■ Requirement ■
Type out every line of the data again, exactly.

■ Data to use ■
______

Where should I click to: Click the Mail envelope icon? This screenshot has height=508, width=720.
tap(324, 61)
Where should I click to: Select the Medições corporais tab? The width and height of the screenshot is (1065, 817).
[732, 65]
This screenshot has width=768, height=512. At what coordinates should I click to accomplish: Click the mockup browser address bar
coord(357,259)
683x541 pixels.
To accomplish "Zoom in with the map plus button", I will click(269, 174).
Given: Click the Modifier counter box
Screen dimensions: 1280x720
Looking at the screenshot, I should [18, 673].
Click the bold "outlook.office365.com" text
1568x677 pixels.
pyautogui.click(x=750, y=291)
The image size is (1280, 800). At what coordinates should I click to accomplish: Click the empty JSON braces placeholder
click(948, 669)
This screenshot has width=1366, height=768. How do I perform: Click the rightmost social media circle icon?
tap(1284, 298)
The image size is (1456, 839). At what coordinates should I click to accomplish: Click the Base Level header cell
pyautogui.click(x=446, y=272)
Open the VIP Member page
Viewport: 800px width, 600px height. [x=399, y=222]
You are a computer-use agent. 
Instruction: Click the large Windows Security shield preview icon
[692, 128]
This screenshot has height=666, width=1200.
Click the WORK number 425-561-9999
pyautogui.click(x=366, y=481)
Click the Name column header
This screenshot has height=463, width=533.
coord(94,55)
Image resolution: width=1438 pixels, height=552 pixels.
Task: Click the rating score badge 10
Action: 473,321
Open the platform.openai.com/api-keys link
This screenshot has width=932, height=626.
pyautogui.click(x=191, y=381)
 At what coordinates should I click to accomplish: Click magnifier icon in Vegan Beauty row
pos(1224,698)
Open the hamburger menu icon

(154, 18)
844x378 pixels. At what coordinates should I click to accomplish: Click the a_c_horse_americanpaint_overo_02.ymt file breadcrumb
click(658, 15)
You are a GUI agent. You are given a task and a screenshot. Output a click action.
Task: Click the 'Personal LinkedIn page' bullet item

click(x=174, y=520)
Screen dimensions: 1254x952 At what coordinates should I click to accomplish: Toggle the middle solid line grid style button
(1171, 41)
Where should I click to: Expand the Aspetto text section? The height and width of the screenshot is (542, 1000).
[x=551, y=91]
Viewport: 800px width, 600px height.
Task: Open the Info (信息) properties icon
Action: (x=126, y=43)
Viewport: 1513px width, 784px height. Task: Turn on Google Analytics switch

______

■ Task solution ■
Where should I click to: Click the Mail envelope icon? This screenshot has height=508, width=720.
tap(324, 61)
Where should I click to: Select the Medições corporais tab? The width and height of the screenshot is (1065, 817).
[732, 65]
This screenshot has width=768, height=512. At what coordinates should I click to accomplish: Click the mockup browser address bar
coord(357,259)
683x541 pixels.
To accomplish "Zoom in with the map plus button", I will click(269, 174).
Given: Click the Modifier counter box
Screen dimensions: 1280x720
Looking at the screenshot, I should [18, 673].
Click the bold "outlook.office365.com" text
1568x677 pixels.
pyautogui.click(x=750, y=291)
The image size is (1280, 800). At what coordinates should I click to accomplish: Click the empty JSON braces placeholder
click(948, 669)
This screenshot has width=1366, height=768. How do I perform: Click the rightmost social media circle icon?
tap(1284, 298)
The image size is (1456, 839). At what coordinates should I click to accomplish: Click the Base Level header cell
pyautogui.click(x=446, y=272)
Open the VIP Member page
Viewport: 800px width, 600px height. [x=399, y=222]
You are a computer-use agent. 
Instruction: Click the large Windows Security shield preview icon
[692, 128]
This screenshot has height=666, width=1200.
Click the WORK number 425-561-9999
pyautogui.click(x=366, y=481)
Click the Name column header
This screenshot has height=463, width=533.
coord(94,55)
Image resolution: width=1438 pixels, height=552 pixels.
Task: Click the rating score badge 10
Action: 473,321
Open the platform.openai.com/api-keys link
This screenshot has width=932, height=626.
pyautogui.click(x=191, y=381)
 At what coordinates should I click to accomplish: Click magnifier icon in Vegan Beauty row
pos(1224,698)
Open the hamburger menu icon

(154, 18)
844x378 pixels. At what coordinates should I click to accomplish: Click the a_c_horse_americanpaint_overo_02.ymt file breadcrumb
click(658, 15)
You are a GUI agent. You are given a task and a screenshot. Output a click action.
Task: Click the 'Personal LinkedIn page' bullet item

click(x=174, y=520)
Screen dimensions: 1254x952 At what coordinates should I click to accomplish: Toggle the middle solid line grid style button
(1171, 41)
Where should I click to: Expand the Aspetto text section? The height and width of the screenshot is (542, 1000).
[x=551, y=91]
Viewport: 800px width, 600px height.
Task: Open the Info (信息) properties icon
Action: (x=126, y=43)
Viewport: 1513px width, 784px height. Task: Turn on Google Analytics switch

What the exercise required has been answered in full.